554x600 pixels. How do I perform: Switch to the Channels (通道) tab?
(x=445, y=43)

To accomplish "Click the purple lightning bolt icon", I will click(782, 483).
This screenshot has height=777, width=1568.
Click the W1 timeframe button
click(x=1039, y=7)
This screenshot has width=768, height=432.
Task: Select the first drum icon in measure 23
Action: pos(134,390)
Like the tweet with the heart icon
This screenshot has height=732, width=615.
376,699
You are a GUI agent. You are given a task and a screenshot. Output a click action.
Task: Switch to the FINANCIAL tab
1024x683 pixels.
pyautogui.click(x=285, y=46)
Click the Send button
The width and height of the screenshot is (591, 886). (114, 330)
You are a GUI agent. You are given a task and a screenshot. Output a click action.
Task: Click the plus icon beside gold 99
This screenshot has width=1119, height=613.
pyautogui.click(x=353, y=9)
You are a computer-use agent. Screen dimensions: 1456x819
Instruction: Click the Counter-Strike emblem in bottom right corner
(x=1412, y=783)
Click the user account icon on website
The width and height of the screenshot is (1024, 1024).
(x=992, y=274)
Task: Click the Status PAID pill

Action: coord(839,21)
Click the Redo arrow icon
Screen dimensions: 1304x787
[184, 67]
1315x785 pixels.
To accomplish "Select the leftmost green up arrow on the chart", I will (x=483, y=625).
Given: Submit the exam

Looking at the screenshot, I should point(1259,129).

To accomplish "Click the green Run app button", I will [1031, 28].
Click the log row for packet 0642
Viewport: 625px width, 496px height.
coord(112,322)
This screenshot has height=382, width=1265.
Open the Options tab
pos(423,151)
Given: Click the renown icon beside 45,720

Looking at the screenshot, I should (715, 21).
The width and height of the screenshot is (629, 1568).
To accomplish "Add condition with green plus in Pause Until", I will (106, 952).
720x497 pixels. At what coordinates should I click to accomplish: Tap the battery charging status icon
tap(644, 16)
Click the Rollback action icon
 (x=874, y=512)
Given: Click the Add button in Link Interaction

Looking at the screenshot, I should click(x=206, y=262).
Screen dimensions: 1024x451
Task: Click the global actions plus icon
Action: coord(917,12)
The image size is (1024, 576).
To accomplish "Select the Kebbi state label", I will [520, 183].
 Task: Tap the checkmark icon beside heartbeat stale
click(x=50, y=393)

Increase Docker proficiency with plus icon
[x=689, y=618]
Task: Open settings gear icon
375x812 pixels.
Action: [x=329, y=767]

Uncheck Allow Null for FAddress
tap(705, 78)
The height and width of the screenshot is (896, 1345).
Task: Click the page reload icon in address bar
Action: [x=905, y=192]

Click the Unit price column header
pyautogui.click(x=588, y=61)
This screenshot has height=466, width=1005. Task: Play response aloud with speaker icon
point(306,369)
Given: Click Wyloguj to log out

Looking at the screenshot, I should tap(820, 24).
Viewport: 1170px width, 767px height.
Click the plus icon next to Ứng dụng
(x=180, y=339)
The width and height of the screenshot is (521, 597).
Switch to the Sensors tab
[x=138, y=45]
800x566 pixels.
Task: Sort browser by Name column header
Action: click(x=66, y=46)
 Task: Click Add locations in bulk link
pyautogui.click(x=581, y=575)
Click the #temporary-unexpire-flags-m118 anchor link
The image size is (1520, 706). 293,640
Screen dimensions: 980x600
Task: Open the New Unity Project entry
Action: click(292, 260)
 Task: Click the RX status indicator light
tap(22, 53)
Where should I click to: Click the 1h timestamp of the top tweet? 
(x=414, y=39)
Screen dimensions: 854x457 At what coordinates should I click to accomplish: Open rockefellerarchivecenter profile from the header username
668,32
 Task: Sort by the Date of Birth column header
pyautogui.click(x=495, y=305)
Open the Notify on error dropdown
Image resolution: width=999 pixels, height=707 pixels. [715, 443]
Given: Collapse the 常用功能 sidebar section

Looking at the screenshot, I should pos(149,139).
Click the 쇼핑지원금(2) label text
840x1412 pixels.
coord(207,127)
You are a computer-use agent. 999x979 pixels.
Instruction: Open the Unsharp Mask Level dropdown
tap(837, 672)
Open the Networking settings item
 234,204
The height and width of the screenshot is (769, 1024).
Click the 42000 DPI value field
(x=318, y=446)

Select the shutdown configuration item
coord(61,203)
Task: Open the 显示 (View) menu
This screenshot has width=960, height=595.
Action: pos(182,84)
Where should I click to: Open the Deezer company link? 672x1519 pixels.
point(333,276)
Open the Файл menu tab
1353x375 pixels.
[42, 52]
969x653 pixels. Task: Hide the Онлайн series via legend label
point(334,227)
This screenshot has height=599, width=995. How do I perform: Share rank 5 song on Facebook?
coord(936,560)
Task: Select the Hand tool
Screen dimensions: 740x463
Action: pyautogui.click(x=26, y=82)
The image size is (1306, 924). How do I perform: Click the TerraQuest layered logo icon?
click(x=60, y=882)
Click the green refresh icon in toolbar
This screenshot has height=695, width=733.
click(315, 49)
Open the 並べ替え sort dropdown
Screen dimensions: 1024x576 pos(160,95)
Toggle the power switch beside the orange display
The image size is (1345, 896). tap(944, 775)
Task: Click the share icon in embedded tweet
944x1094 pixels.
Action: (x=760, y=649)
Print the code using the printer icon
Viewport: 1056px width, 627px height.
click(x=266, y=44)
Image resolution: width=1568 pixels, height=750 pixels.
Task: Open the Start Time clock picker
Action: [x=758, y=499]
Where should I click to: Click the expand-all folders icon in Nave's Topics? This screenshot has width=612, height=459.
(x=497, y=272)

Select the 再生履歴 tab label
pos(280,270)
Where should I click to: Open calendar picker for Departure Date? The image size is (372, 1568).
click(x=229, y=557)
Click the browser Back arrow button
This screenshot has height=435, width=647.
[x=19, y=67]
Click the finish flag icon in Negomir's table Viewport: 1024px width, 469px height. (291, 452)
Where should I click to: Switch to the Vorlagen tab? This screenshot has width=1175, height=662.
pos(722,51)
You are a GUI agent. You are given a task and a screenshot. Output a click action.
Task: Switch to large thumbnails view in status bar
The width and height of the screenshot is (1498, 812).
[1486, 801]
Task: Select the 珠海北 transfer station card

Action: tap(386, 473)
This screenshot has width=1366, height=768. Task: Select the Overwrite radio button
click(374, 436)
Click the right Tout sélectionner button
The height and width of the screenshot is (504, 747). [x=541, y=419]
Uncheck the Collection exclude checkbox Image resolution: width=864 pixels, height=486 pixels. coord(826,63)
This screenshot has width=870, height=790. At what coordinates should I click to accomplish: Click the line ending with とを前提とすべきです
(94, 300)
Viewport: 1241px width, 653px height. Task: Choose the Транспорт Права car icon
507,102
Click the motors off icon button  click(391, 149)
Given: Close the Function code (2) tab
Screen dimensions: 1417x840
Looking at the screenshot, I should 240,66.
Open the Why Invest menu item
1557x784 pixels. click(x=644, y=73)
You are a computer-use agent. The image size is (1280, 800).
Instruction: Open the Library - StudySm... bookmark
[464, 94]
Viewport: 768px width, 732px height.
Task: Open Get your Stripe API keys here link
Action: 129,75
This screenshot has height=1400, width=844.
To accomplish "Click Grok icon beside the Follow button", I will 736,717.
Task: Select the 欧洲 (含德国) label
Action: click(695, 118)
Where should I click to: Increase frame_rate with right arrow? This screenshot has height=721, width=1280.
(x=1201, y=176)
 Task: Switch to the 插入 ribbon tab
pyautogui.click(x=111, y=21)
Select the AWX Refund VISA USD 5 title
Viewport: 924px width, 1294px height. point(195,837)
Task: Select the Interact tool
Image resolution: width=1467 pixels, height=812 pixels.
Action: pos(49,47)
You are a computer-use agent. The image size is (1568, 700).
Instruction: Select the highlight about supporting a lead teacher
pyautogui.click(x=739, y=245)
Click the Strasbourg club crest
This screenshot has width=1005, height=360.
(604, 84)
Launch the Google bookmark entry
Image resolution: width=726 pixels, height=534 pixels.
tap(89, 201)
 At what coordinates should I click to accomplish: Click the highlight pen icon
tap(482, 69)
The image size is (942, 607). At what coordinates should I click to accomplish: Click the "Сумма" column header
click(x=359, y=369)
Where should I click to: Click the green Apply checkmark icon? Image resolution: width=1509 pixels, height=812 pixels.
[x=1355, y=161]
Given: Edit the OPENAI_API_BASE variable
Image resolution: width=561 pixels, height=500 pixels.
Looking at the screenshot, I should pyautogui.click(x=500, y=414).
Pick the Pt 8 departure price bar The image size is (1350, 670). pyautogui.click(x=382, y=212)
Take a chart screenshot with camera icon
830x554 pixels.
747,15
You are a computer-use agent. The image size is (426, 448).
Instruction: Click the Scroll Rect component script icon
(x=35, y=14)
-.-.-
--- TASK GOAL ---
Only the lines above starting at the one containing "Where should I click to: Open the" and ending at the one containing "Print the code using the printer icon", both included, are to be returned, exactly as they read.

--- TASK OUTPUT ---
Where should I click to: Open the Deezer company link? 672x1519 pixels.
point(333,276)
Open the Файл menu tab
1353x375 pixels.
[42, 52]
969x653 pixels. Task: Hide the Онлайн series via legend label
point(334,227)
This screenshot has height=599, width=995. How do I perform: Share rank 5 song on Facebook?
coord(936,560)
Task: Select the Hand tool
Screen dimensions: 740x463
Action: pyautogui.click(x=26, y=82)
The image size is (1306, 924). How do I perform: Click the TerraQuest layered logo icon?
click(x=60, y=882)
Click the green refresh icon in toolbar
This screenshot has height=695, width=733.
click(315, 49)
Open the 並べ替え sort dropdown
Screen dimensions: 1024x576 pos(160,95)
Toggle the power switch beside the orange display
The image size is (1345, 896). tap(944, 775)
Task: Click the share icon in embedded tweet
944x1094 pixels.
Action: (x=760, y=649)
Print the code using the printer icon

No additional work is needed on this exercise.